El hotelero se arregló de modo de cargar la cuenta de Vincent de 40 francos de más, y se negó a dejarle llevar sus cuadros hasta recibir el último franco. El artista tuvo que ir a la policía para recuperar sus pinturas, y aún así debió pagar más de la mitad de lo que le habían cargado de más.

Luego encontró un comerciante que le fió una cocinita de kerosene, dos jarros y una lámpara. El joven sólo tenía tres francos en el bolsillo. Con ellos compró café, pan, papas y un poco de carne
,
quedándose sin un céntimo. Instaló su cocinita en el cuartito del piso bajo, y cuando llegó la noche comenzó a preparar su cena
,
instituida por una sopa y una taza de café. Como no tenía mesa extendió un papel sobre el colchón y sirvió la comida, sentándote en el suelo, con las piernas cruzadas, y como se había olvidado de comprar tenedor y cuchillo, utilizó el cabo de su pincel para sacar la carne y las papas del jarro.

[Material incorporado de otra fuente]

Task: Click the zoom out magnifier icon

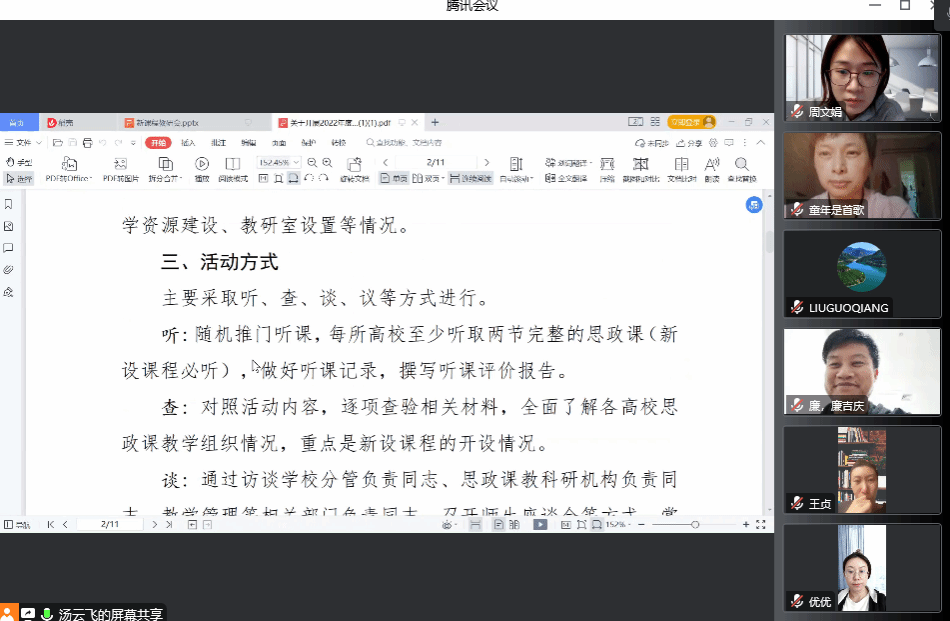Action: coord(312,162)
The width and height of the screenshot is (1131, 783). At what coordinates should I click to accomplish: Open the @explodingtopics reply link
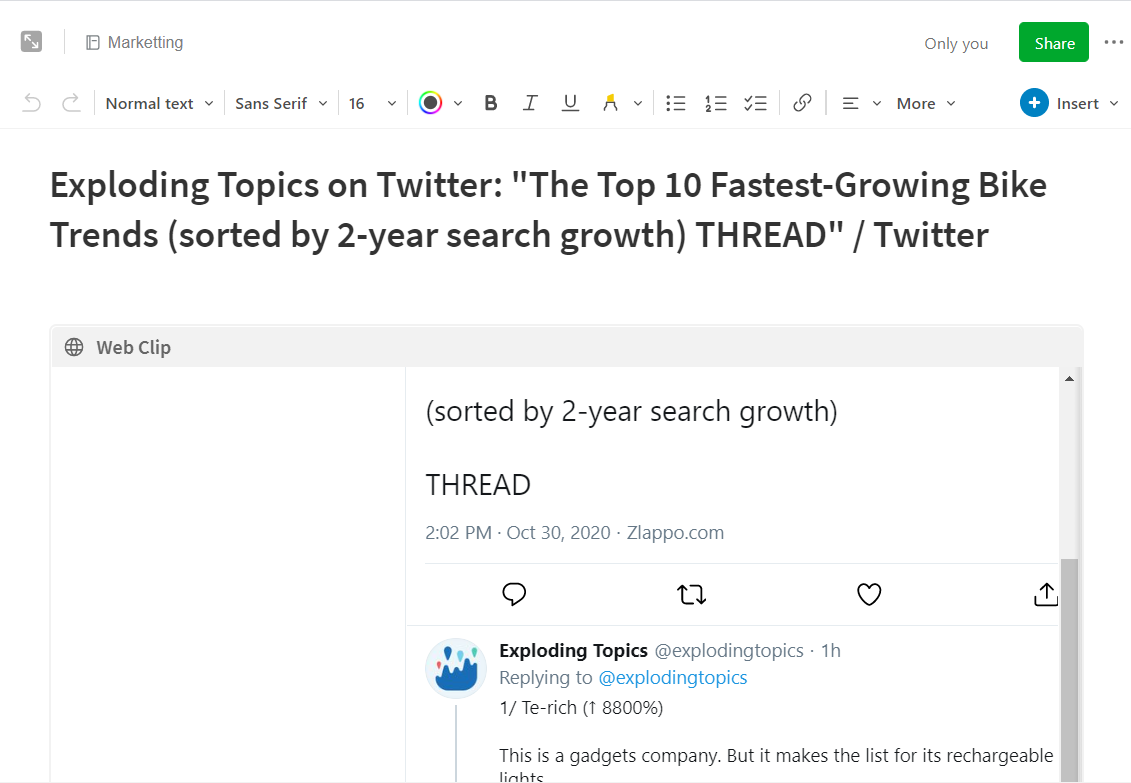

Cuando terminó de comer, tomó la lámpara de kerosene y subió al piso de arriba. La habitación estaba desnuda, teniendo en ella sólo el caballete y la silla. Por la ventana abierta se veía la oscuridad del jardín de la Place Lamartine.

Se acostó a dormir sobre el colchón y cuando se despertó a la mañana siguiente abrió las ventanas y vio ante sí el jardín verde, el levante y la ruta tortuosa que llevaba al centro de la ciudad. Observó con satisfacción el piso de ladrillos rojos de su habitación, y las paredes cuidadosamente blanqueadas. Se preparó una taza de café y mientras la bebía, andaba de un lado para otro planeando cómo amueblaría su casa y cuáles cuadros colgaría de las paredes, sintiéndose feliz de poseer un hogar propio.

Al día siguiente recibió una carta de su amigo Paul Gauguin quien le decía que estaba prisionero, enfermo y pobre en un miserable café en Pont Aven en Bretaña. «No puedo salir de este agujero —escribía— porque no puedo pagar mi cuenta y el dueño tiene todos mis cuadros bajo llave. De todas las desgracias que afligen a la humanidad, nada me pone más fuera de mí que la falta de dinero. Y sin embargo siento que estoy destinado a sufrir siempre de miseria».